TASK REQUIREMENTS: In the entries below, find the line containing "Screen dimensions: 980x337" and the line containing "Click the Raw button". Copy those two lines and everything between them exactly, without the pictures.

━━━━━━━━━━

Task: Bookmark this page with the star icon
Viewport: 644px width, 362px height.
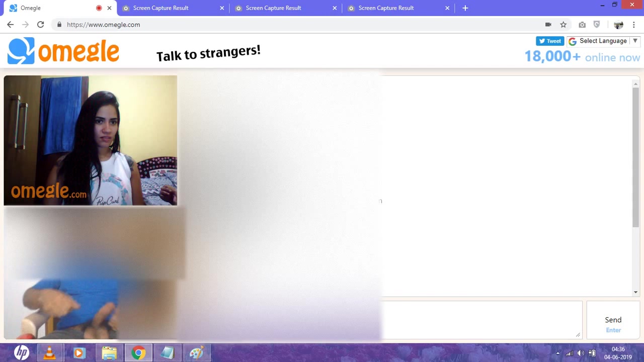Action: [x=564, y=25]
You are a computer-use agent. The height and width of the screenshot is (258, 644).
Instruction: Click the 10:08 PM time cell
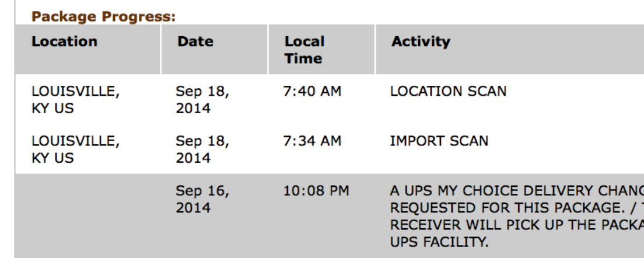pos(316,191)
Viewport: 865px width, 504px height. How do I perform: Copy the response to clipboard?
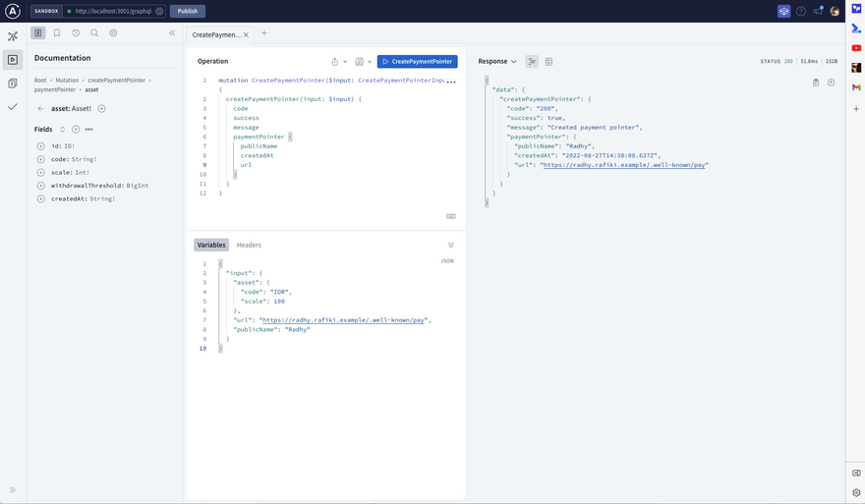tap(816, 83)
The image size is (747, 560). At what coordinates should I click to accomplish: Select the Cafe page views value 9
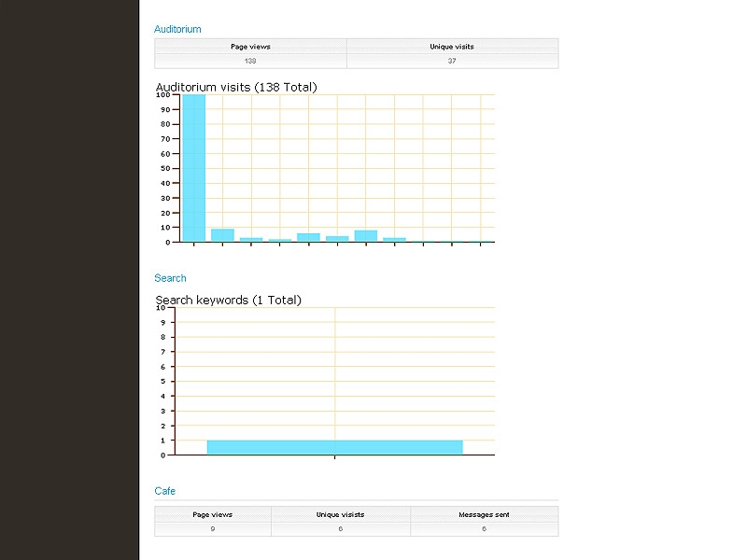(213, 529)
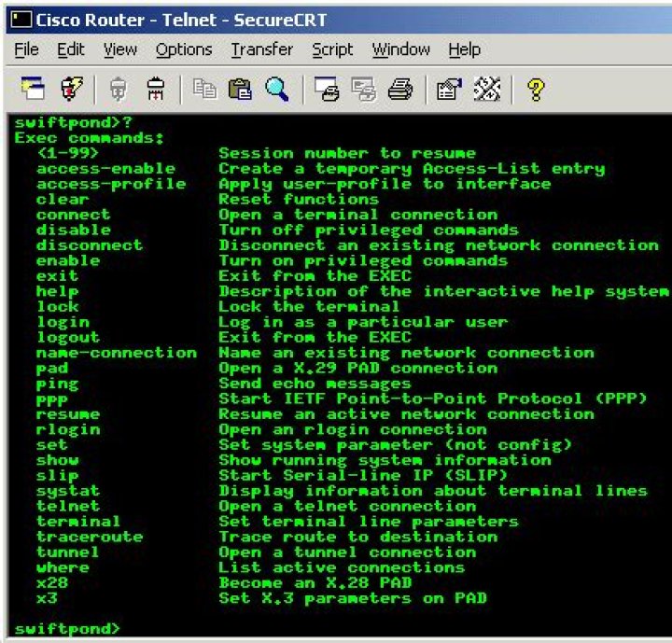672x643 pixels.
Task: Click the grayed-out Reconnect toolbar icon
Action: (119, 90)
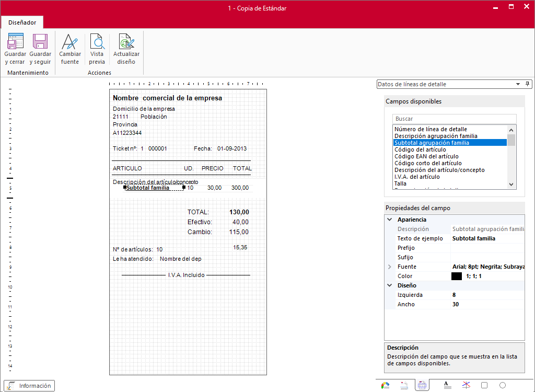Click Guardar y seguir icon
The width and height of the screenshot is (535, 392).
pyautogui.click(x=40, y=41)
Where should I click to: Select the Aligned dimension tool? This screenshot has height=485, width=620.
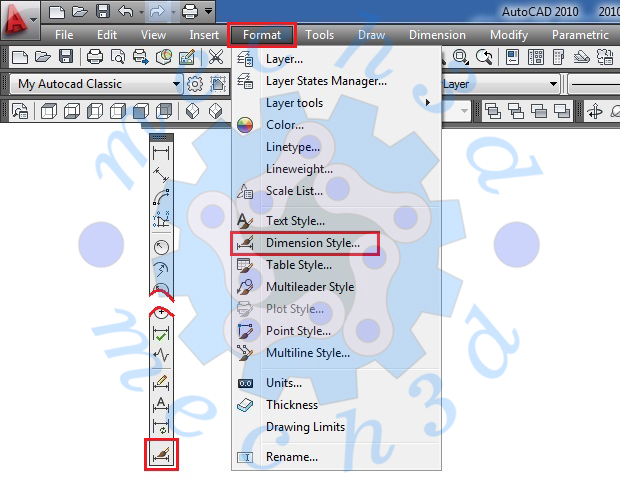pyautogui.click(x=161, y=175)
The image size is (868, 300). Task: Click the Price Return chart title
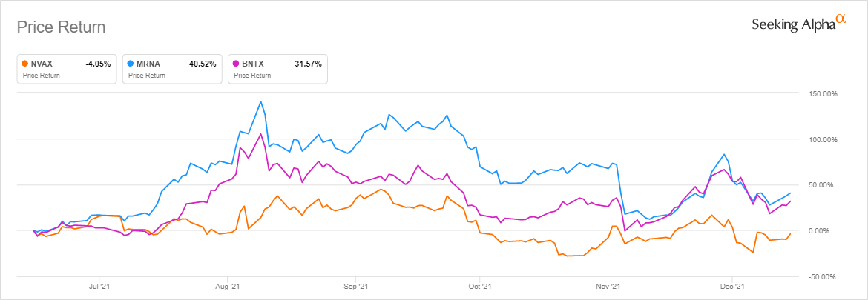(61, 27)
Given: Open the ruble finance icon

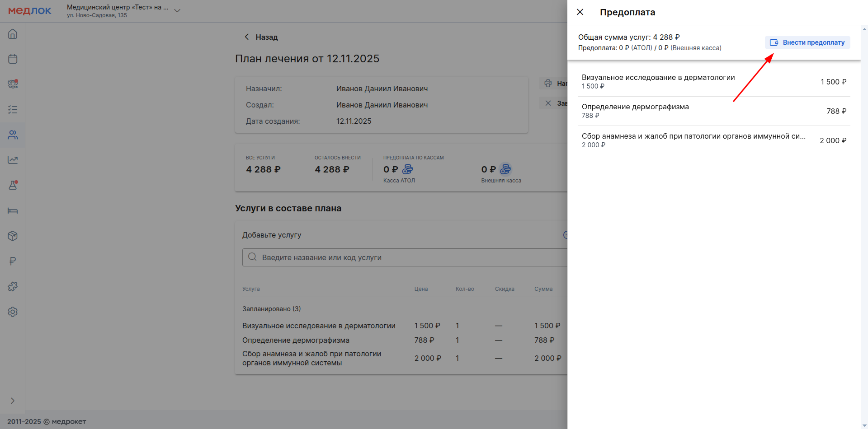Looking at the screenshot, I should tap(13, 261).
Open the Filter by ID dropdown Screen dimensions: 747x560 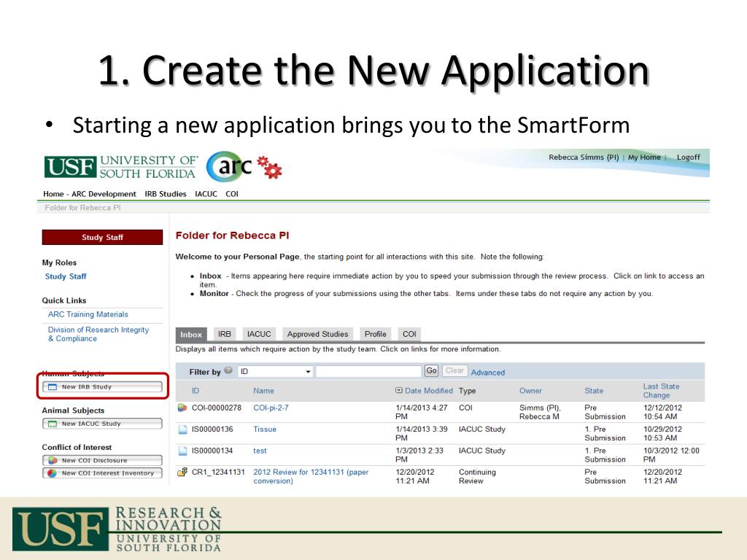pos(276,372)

━━━━━━━━━━

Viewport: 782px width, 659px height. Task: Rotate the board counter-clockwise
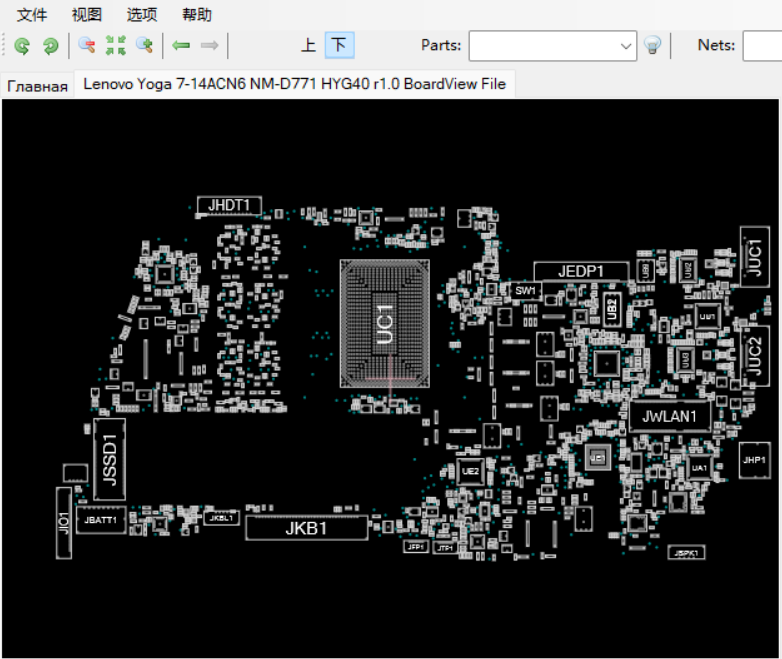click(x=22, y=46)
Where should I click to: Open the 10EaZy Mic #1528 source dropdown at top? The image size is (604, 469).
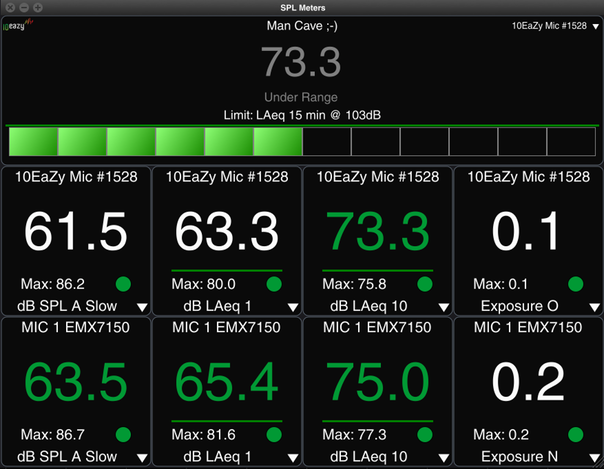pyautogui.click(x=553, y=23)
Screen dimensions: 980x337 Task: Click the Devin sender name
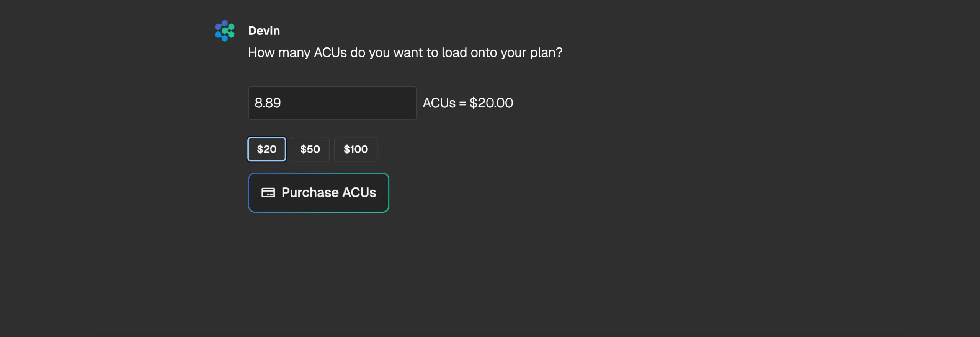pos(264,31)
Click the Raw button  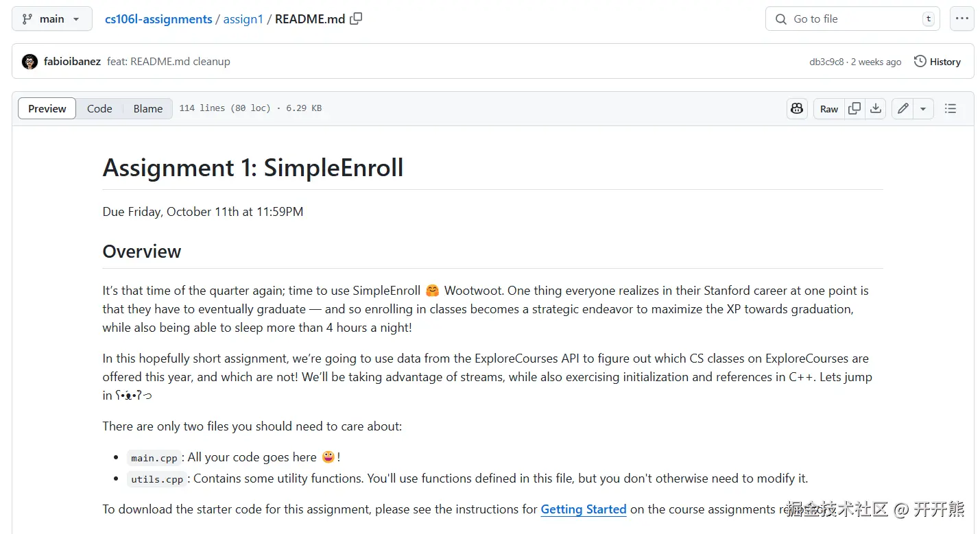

━━━━━━━━━━

WRITTEN RESPONSE:
Screen dimensions: 980x337 Task: Click the Devin sender name
pos(264,31)
Click the Raw button  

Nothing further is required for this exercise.